The Jets’ thinking is that such large specimens can’t possibly give full effort with heavy workloads, so lengthy periods of rest is needed to keep them fresh. What a load of garbage. As my son Jack sarcastically tweeted, imagine how much better Rams star Aaron Donald would have been if he was load-managed to 30-35 snaps per game instead of playing approximately 89.5% of L.A.s defensive snaps last season, per pro-football-reference.com. He might have been unblockable. (Oh wait, he already was.)
Never mind that the Jets are already allocating about $44.5 million in salary cap space to their projected front four of Carl Lawson, Quinnen Williams, Sheldon Rankins, and John Franklin-Myers, a very hefty sum. The drop-off in talent once you start going deep into the depth chart is bound to have an effect on the team’s performance. You’re going to get diminishing returns. So sure, let’s sub in Nathan Shepherd for Williams for half the game and watch him commit more egregious personal foul penalties. That’ll help the cause.

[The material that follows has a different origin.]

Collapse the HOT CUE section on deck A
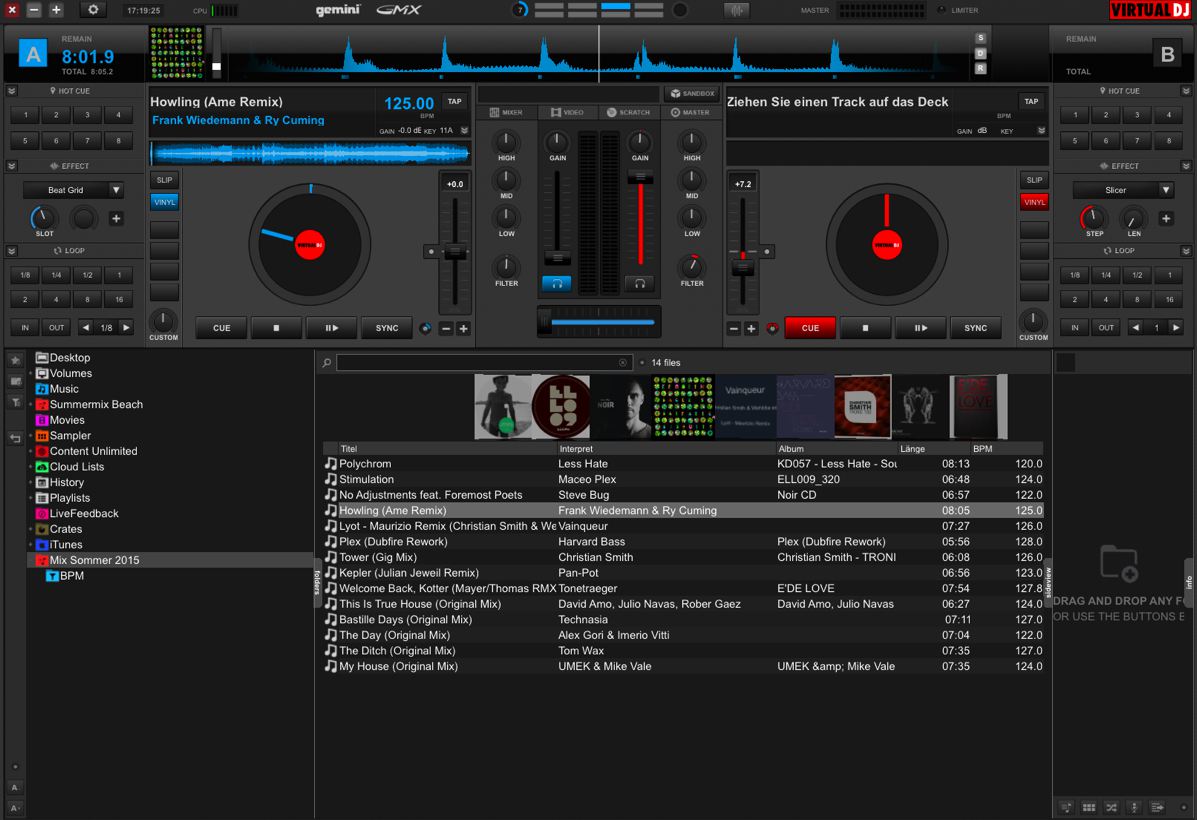Image resolution: width=1197 pixels, height=820 pixels. point(12,91)
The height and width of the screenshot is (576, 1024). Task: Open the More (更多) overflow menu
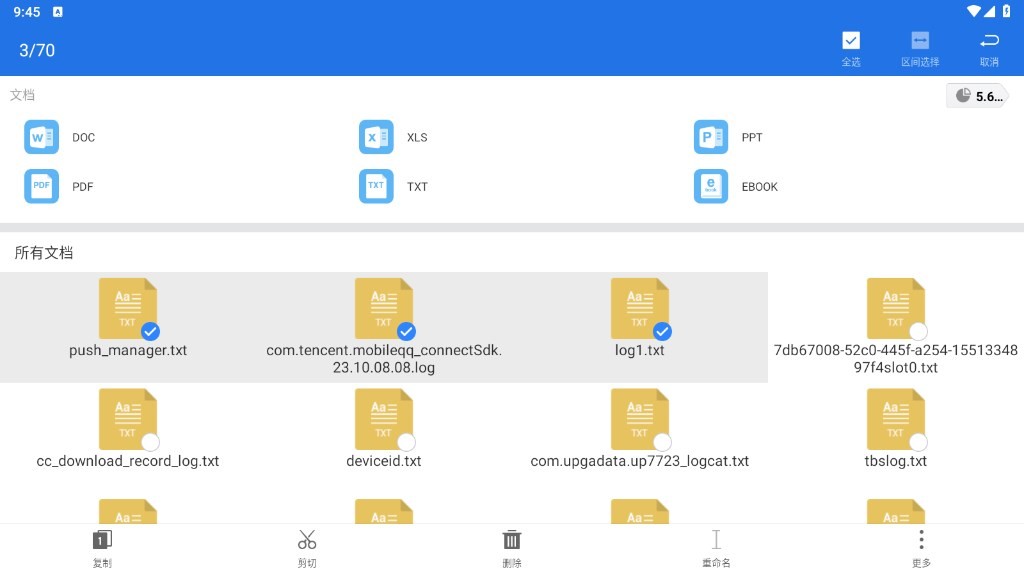(921, 540)
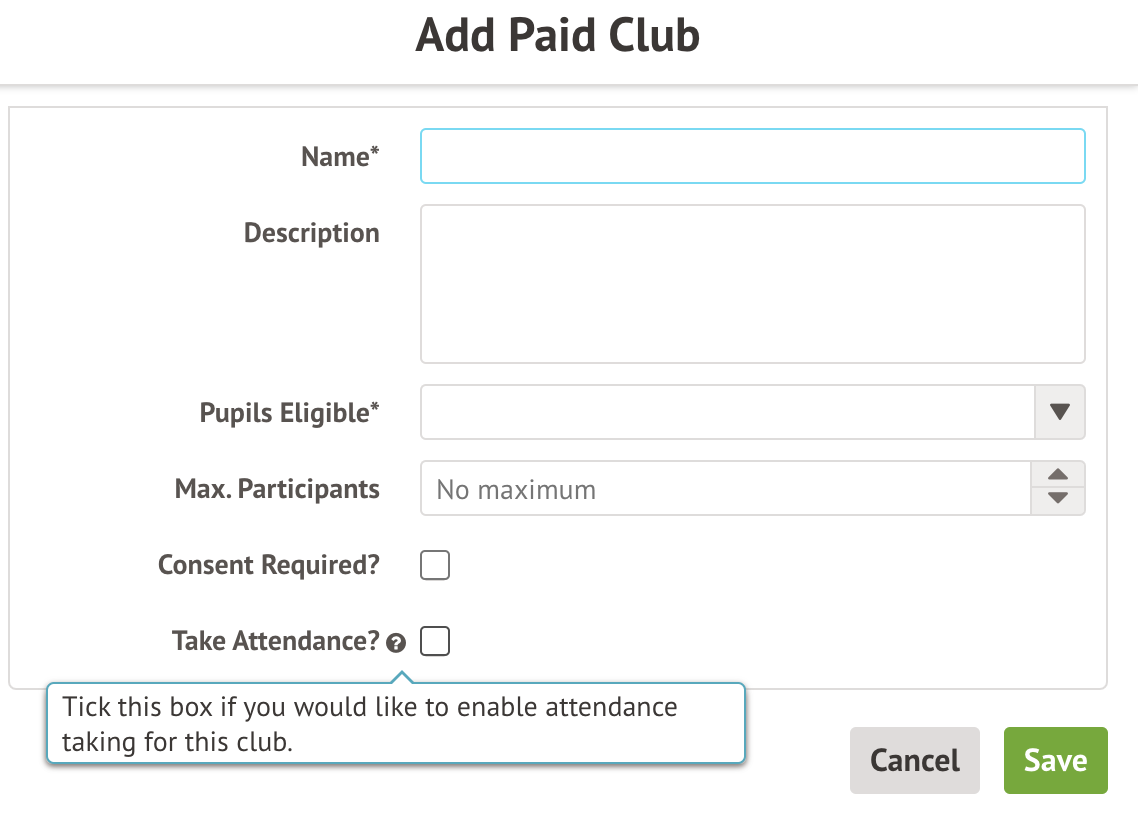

Why do the Jets so often think they can reinvent the game? Hasn’t the last decade of misery provided sufficient evidence of what they’re doing wrong to get with the program of modern NFL football? It’s bad enough that General Manager Joe Douglas trades up in Drafts to select players at non-premium positions like guard and running back and that Saleh thinks his club can stay in games by running a ton on early downs. Now they’re under the delusion they can improve a league-worst defense by keeping some of their best players off the field.
Saleh supposedly learned this heavy d-line rotation trick when he was the 49ers Defensive Coordinator from 2017-2020. Well, the one season where those clubs had success was in 2019 and guess what? Nick Bosa, DeForest Buckner, and Arik Armstead all played the full 16 games and over 75% of the team’s defensive snaps for the league’s second-ranked defense in yards allowed (eighth in points surrendered).
The following season, the 49ers were hit by a devastating deluge of injuries, a chunk of which occurred during a Week 2 affair against the Jets at Met Life Stadium. Bosa and fellow lineman Solomon Thomas were among the casualties. Did that one game spook Saleh?
Of course, the Jets have been cursed by injuries for many years, but can those really be traced to fatigue from overuse? Lawson, who was expected to provide the lethal edge rushing production this franchise hasn’t seen since the days of John Abraham, never made it out of training camp last season, felled by a torn Achilles during a joint practice with Green Bay.
Once Lawson is back to 100%, he needs to be out there for a lot more than half the defensive snaps. Same goes for Williams, who will be playing for a second contract, and Franklin-Myers.
The Jets have some nice depth pieces on the line, with sophomore Bryce Huff and rookie Jermaine Johnson on the edge plus veterans Thomas and Vinny Curry available to provide short-term boosts. But barring injuries, that’s all it should be. Short-term boosts.
If the Jets somehow keep the game close in the opener against Baltimore, the last player I want to see chasing Ravens quarterback Lamar Jackson on a key third down is Shepherd.